全社浸透により年間110万円のコスト削減など業務効率化を実現

 全社にキントーンを導入したことで、さまざまな効果が得られた。

・伝統的に手書きで作成されていた申請書類が廃止され、ペーパーレス化を実現

・古い仕様のプラットフォームや乱立していた業務改善ツールを、キントーンの画面に集約。使い勝手の良いUIに整理され、スマートフォンでも見やすく業務での活用がしやすい環境に

・有料の業務ツールの機能をキントーンのアプリに集約したことで、年間110万円のコスト削減に成功

・必要な報告書の作成や次年度の予定表もワンクリックで実現でき、時短とミス防止を実現

「『これだけの業務改善をするには、費用も相当かかるのでは?』と思われるかもしれませんが、そんなことはありません。次年度の予定表はプラグインの『くりかえしplus』を使っていますが、これには試用版があります。報告書の作成などのアプリアクションについては、キントーンの標準機能を使っています。費用は抑えられ、作業もかなり簡単です」(小田氏)

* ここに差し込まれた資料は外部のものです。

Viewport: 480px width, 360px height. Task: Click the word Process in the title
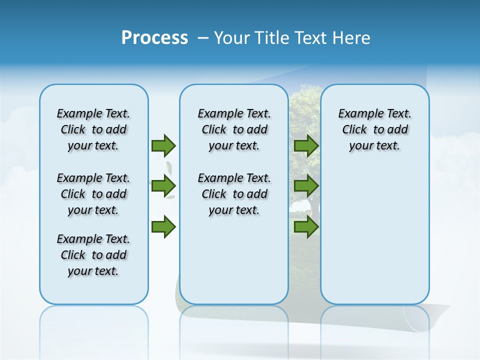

 キントーンを一部で導入したものの、全社への利用拡大に悩んでいる企業は少なくない。
 では、プロサスの成功要因は何だったのか。

 小田氏とともにキントーン導入を進めた黒田氏は、こうエールを送る。「最初から完璧を目指さないことが重要です。小田のように、まず1つの部署で成功事例を作り、それを他部署に見せながら広げていく。一人一人に寄り添って、導入側、広げる側が諦めず、根気強く元気にやることが大切です」。

 プロサスの事例は、「ITなんて無理」と諦めていた中小企業でも、1人の熱意と実績の積み重ねによって、全社的なDXが実現できることを示している。鍵となるのは、小さな成功を確実に積み上げ、その成果を可視化し、経営陣を巻き込んでいくこと。そして何より、現場に寄り添い、粘り強く支援し続ける姿勢だ。

「昭和的アナログ体制」からの脱却──。それは決して不可能な挑戦ではない。

※kintone AWARD 2025:kintoneユーザーのうち、年間で最も輝かしい活用をした企業を表彰するイベント。2025年は、名古屋・仙台・広島・福岡・大阪・東京の各地で選ばれた代表企業が、ファイナリストとして登壇した。